French FinMin: The Euro Zone Is Not Prepared To Face A New Crisis

Europe finds itself at a troubling crossroads: while on one hand the official narrative emanating from Brussels and Berlin (and, of course, the ECB) is that there is no risk of contagion from Italy’s budget crisis in the European Union, on the other hand the euro zone is "not prepared enough to face a new economic crisis", French Finance Minister Bruno Le Maire told daily Le Parisien on Sunday.

“We do not see any contagion in Europe. The European Commission has reached out to Italy, I hope Italy will seize this hand,” he said in an interview.

“But is the eurozone sufficiently armed to face a new economic or financial crisis? My answer is no. It is urgent to do what we have proposed to our partners in order to have a solid banking union and a euro zone investment budget.”

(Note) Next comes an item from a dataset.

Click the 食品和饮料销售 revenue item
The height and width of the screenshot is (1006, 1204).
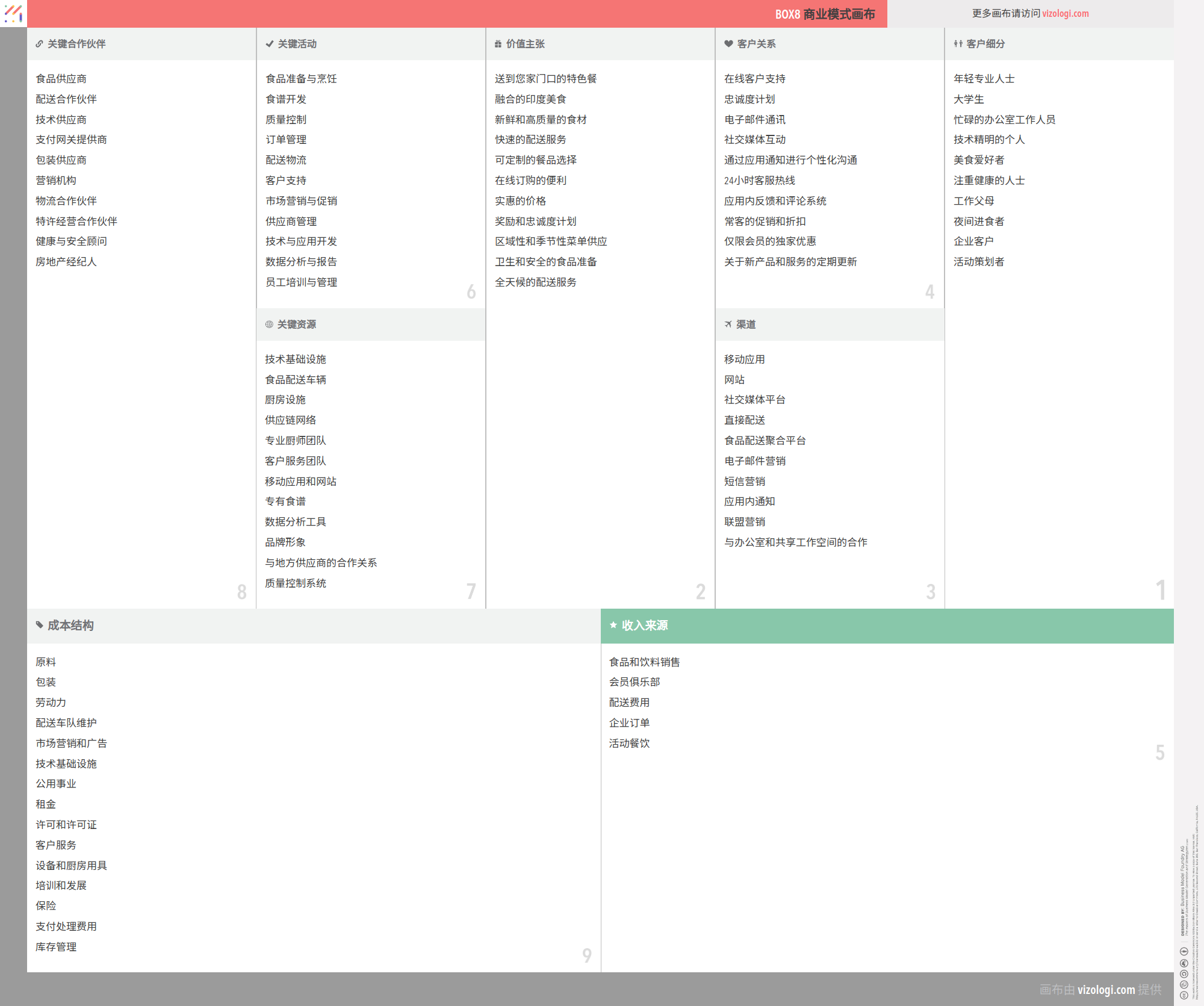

Le Maire's remarks come just days after the European Commission rejected Italy’s draft 2019 budget earlier this week for breaking EU rules on public spending, and asked Rome to submit a new one within three weeks or face disciplinary action. And while Brussels officials said that Rome’s "unprecedented" standoff with Brussels seems certain to delay the reform process and probably dilute it for good, Italy has remained defiant and has repeatedly said it would not budge on its target deficit at 2.4% of GDP.

The standoff between Italy and the EU, and concerns about who will buy Italian debt after the ECB ends its QE at the end of the year, has sent Italian yields soaring to the highest level in nearly 5 years.

The blowout in yields has sparked panic in some official circles, with the Peterson Institute for International Economics warning that if Italy is headed for a debt crisis, it would be “horrific,” according to a May 2018 report which blamed the higher rates on a "political backlash to slow growth and immigration" which has "produced the least cooperative government imaginable, a coalition between the left-populist Five Star Movement (M5S) and the right-populist Lega."

Meanwhile, a growing risk is how much time Italy has before the market revolts ahead of the upcoming end of the ECB's QE. As the following chart from Deutsche Bank shows, the central bank has been the only net buyer of Italian debt, serving as backstop to the broader market which will soon be over...

... although in recent months Italian banks have been on a debt buying spree, sparking concerns about Italy's "doom loop", where any blow out in yields results in an immediate hit to bank stocks, and financial stability.

Meanwhile, in what can only be interpreted as a disastrous negotiating tactic, last week, Italy's Cabinet Undersecretary Giancarlo Giorgetti said in an interview on Italy's RAI that Italian banks would need a "recapitalization" if the spread with German bonds continues to rise toward 400 basis points, from the current level of 310bps which is just shy of the widest level it has been going back to early 2013.

With the market on edge, and Italy's standoff with the EU likely to go the distance, the bond vigilantes will be all too happy to test just what happens when the 400 bps threshold is crossed and a more pressing question is at what level in "lo spread" will Italian households decide they have had enough of this "game of chicken" and pull their money out of the banks, a process which will only culminate with a test of the French finance minister's dire warning.